A day trader holds a position for longer than a scalper does, but usually not overnight. A position trader holds for multiple sessions. All speculators need to be aware that if a market moves in the opposite direction, the position can result in losses.
Trading Silver Futures: What You Need To Know - Oriental Pacific Futures - Futures Broker Malaysia
Whether you are a hedger or a speculator, remember that trading involves substantial risk and is not suitable for everyone. Although there can be significant profits for those who get involved in trading futures on gold and silver, remember that futures trading is best left to traders who have the expertise needed to succeed in these markets. Dictionary Term Of The Day.
A measure of what it costs an investment company to operate a mutual fund.
Latest Videos PeerStreet Offers New Way to Bet on Housing New to Buying Bitcoin? This Mistake Could Cost You Guides Stock Basics Economics Basics Options Basics Exam Prep Series 7 Exam CFA Level 1 Series 65 Exam. Sophisticated content for financial advisors around investment strategies, industry trends, and advisor education.
Trading Gold and Silver Futures Contracts By Hank King Updated February 13, — 6: What Are Precious Metals Futures Contracts? Advantages of Futures Contracts Because they trade at centralized exchanges , trading futures contracts offers more financial leverage , flexibility and financial integrity than trading the commodities themselves.
Online Silver Futures (SI) Trading at optionsXpress
Futures Contract Specifications There are a few different gold contracts traded on U. Gold Futures Gold is traded in dollars and cents per ounce.
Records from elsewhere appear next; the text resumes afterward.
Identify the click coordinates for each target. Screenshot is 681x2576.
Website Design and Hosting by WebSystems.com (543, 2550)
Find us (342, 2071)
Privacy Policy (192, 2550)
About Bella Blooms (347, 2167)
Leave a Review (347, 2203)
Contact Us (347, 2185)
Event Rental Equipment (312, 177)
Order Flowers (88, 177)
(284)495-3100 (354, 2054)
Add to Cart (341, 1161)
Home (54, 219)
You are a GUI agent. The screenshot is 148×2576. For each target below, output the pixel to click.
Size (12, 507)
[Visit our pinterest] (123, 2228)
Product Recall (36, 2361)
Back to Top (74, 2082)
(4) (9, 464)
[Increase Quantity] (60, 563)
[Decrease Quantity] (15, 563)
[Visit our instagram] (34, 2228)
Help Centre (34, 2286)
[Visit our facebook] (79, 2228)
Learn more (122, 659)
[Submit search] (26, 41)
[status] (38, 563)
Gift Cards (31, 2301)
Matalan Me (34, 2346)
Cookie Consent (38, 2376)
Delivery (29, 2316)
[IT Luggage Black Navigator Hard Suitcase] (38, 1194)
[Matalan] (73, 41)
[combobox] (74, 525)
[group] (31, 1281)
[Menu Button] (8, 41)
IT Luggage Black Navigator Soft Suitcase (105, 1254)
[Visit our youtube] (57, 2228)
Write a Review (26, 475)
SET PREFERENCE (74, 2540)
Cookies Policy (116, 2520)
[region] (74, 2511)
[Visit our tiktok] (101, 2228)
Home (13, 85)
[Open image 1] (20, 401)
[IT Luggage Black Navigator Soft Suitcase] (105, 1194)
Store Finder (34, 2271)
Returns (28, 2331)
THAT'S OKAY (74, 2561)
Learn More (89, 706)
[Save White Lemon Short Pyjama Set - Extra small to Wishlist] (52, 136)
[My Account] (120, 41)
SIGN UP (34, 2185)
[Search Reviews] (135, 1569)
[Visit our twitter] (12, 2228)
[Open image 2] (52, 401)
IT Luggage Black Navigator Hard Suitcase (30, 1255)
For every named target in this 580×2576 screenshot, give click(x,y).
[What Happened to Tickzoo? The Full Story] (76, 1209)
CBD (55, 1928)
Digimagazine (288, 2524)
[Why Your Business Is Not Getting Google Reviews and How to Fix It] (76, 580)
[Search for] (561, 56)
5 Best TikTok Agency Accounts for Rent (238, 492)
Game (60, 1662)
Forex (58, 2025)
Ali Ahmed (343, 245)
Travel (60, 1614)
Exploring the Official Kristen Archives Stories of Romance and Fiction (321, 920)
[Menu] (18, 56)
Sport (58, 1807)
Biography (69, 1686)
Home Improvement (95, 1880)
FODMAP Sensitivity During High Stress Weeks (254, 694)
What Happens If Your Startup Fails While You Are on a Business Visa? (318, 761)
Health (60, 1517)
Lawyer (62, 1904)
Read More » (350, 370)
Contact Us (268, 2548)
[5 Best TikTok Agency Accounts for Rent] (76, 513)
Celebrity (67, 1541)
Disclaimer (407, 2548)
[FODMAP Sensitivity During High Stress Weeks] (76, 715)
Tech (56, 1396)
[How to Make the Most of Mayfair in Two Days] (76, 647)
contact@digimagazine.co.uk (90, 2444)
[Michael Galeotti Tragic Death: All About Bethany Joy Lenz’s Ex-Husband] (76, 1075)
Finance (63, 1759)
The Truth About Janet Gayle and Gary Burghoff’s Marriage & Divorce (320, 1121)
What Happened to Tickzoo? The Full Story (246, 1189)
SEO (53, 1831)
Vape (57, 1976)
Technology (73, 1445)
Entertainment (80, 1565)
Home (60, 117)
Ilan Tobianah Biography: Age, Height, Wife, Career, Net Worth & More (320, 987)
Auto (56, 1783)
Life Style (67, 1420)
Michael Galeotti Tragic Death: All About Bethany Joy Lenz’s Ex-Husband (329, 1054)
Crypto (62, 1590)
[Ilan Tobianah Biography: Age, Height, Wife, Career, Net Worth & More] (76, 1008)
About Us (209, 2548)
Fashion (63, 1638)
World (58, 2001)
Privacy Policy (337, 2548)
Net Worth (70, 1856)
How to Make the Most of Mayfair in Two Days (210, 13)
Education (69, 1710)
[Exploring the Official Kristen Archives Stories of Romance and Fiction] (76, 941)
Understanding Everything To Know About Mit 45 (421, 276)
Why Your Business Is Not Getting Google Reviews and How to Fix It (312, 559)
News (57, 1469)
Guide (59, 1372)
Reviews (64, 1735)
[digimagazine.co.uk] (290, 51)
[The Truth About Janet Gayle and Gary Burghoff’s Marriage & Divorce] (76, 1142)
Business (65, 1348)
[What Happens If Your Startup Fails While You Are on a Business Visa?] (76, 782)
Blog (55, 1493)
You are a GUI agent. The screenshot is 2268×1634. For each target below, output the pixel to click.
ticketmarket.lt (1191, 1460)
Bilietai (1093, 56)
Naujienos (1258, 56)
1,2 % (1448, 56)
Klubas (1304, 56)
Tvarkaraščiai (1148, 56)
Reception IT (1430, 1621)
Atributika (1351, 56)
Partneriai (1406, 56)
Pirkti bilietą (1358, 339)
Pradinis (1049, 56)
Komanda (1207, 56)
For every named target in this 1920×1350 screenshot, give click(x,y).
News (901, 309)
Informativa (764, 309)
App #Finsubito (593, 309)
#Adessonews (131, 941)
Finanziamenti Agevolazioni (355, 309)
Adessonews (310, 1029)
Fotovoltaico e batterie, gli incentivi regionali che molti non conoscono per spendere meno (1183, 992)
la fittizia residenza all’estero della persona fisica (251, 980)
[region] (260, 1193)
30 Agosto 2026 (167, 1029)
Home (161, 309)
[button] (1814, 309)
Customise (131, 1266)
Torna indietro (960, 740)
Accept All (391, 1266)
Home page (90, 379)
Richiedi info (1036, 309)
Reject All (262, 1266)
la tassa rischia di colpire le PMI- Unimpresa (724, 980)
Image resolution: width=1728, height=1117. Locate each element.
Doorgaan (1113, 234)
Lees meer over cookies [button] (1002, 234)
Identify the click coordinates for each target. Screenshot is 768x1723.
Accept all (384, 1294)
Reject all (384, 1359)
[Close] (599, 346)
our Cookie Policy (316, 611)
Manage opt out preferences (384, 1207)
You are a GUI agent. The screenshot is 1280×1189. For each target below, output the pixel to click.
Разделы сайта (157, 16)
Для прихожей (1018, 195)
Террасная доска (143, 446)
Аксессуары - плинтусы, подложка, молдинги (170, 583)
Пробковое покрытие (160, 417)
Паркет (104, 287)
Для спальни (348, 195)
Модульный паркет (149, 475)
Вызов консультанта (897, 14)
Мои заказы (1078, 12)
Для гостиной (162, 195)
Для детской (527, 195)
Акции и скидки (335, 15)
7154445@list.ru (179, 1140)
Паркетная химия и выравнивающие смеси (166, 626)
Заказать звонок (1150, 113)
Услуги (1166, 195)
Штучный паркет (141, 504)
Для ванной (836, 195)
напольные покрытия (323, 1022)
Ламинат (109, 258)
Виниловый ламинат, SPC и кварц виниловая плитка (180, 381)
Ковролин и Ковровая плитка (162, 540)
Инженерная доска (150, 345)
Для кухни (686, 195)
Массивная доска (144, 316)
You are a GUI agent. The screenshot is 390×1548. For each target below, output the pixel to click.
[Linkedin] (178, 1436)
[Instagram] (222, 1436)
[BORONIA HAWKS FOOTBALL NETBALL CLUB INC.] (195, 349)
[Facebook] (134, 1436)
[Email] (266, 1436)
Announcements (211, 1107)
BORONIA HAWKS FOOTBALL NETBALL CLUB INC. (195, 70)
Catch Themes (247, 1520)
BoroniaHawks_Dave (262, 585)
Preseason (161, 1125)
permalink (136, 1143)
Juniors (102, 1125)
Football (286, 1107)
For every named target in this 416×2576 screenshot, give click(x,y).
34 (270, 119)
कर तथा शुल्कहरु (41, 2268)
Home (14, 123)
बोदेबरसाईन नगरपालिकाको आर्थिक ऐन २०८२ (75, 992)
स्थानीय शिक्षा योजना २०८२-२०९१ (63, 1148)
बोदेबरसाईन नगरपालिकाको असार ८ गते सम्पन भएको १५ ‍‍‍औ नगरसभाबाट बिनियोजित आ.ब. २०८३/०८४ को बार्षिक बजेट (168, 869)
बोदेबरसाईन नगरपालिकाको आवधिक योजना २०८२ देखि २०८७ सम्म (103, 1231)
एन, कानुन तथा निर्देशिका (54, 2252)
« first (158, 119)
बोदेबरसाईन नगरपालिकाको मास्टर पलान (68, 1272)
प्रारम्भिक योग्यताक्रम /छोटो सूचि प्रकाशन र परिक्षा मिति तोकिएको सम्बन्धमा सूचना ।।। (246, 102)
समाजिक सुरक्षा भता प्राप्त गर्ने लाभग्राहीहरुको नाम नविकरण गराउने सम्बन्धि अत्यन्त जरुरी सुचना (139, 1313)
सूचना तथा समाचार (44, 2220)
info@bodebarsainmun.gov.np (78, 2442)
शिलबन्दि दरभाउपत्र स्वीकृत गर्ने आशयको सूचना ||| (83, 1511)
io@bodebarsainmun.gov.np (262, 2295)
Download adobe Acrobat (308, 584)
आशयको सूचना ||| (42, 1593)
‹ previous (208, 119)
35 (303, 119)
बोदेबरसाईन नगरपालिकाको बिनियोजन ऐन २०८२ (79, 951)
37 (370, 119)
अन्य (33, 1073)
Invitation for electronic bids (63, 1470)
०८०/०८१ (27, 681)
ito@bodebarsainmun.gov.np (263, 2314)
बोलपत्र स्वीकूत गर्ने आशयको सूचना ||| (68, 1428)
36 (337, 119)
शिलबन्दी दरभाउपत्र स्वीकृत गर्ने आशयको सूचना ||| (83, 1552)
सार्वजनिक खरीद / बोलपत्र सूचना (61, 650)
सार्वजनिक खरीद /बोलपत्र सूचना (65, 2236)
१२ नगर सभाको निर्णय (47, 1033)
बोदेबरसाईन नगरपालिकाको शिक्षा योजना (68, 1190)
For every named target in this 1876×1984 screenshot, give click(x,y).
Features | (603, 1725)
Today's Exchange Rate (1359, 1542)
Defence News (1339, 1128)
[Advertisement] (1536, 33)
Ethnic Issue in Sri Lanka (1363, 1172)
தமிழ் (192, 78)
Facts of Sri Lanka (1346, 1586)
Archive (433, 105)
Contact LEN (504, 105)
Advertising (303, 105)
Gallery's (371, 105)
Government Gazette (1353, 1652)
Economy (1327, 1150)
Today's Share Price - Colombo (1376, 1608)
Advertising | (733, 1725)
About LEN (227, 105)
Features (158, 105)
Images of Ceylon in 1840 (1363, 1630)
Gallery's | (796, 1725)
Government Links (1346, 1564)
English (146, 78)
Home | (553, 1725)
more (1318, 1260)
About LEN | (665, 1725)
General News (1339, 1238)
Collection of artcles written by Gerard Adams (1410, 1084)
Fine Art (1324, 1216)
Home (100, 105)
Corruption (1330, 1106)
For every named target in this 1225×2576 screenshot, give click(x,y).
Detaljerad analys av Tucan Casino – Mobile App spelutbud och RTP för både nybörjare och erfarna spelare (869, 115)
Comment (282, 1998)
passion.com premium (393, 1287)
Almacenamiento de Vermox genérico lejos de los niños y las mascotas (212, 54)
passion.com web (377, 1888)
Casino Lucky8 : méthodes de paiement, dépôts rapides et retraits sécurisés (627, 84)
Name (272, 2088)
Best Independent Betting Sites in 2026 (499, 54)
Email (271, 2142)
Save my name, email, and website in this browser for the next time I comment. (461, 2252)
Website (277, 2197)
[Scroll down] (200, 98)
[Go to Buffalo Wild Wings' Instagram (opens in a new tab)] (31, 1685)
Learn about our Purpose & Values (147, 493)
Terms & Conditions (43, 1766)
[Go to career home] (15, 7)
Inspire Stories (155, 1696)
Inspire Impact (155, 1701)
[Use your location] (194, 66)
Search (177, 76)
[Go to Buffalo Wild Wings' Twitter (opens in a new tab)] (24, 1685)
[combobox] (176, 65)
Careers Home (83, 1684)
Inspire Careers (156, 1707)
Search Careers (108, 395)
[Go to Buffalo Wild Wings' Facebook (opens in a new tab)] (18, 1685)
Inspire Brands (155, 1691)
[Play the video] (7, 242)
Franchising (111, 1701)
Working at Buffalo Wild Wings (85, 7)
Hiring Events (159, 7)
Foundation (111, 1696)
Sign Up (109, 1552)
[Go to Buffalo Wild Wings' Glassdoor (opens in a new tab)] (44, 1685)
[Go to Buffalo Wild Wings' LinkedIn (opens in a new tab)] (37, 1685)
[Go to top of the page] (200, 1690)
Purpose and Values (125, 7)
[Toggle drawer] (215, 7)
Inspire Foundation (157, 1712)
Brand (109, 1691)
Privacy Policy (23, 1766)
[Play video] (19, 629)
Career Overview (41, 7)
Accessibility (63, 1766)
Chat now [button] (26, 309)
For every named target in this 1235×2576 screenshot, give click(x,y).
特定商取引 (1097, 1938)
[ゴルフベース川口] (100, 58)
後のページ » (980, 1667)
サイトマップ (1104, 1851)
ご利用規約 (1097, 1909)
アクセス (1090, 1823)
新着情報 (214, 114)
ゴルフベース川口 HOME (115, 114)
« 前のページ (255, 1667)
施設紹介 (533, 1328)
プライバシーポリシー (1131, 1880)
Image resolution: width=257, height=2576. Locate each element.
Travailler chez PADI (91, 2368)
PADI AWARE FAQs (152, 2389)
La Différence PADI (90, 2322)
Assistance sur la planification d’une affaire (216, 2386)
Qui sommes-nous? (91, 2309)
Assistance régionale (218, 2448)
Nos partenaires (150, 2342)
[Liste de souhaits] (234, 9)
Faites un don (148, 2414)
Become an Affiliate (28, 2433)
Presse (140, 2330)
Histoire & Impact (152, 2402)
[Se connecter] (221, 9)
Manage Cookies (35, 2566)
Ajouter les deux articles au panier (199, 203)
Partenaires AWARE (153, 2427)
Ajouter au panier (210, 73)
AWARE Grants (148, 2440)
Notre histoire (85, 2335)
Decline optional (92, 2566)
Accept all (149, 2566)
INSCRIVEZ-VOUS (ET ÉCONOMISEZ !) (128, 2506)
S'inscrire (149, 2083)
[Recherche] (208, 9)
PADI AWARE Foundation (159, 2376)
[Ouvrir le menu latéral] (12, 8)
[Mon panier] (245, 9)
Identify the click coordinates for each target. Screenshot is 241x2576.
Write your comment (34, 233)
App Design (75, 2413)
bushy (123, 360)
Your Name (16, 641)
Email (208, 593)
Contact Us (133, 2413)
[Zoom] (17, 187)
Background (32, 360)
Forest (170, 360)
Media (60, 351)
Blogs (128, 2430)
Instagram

Silver Futures Silver is traded in dollars and cents per ounce like gold.
How to trade Silver Futures contracts and the risks?
Like gold, the delivery requirements for both exchanges specify vaults in the New York area. Silver, like gold, also has position limits set by the exchanges. Hedgers and Speculators in the Futures Market The primary function of any futures market is to provide a centralized marketplace for those who have an interest in buying or selling physical commodities at some time in the future.
The Bottom Line Whether you are a hedger or a speculator, remember that trading involves substantial risk and is not suitable for everyone. The energy market influences every aspect of our lives, and these four options are its driving force.
Both forward and futures contracts allow investors to buy or sell an asset at a specific time and price. Silver Futures are becoming popular trading instruments.
Here is a primer on how to trade them. This method may seem arcane, but many well-established strategies rely on it. The forex market is not the only way for investors and traders to participate in foreign exchange. Gold and silver prices are seeing a big performance divergence in Futures contracts are one of the most common derivatives used to hedge risk.
A futures contract is as an arrangement between Learn what items futures may be purchased for, what a futures contract is and discover how the futures markets have greatly An option gives the buyer the right, but not the obligation to buy or sell a certain asset at a specific price at any time Fundamentally, forward and futures contracts have the same function: Learn how the notional value of a futures contract is calculated, and how futures are different from stock since they have An expense ratio is determined through an annual A hybrid of debt and equity financing that is typically used to finance the expansion of existing companies.
A period of time in which all factors of production and costs are variable. In the long run, firms are able to adjust all A legal agreement created by the courts between two parties who did not have a previous obligation to each other. A macroeconomic theory to explain the cause-and-effect relationship between rising wages and rising prices, or inflation. A statistical technique used to measure and quantify the level of financial risk within a firm or investment portfolio over No thanks, I prefer not making money.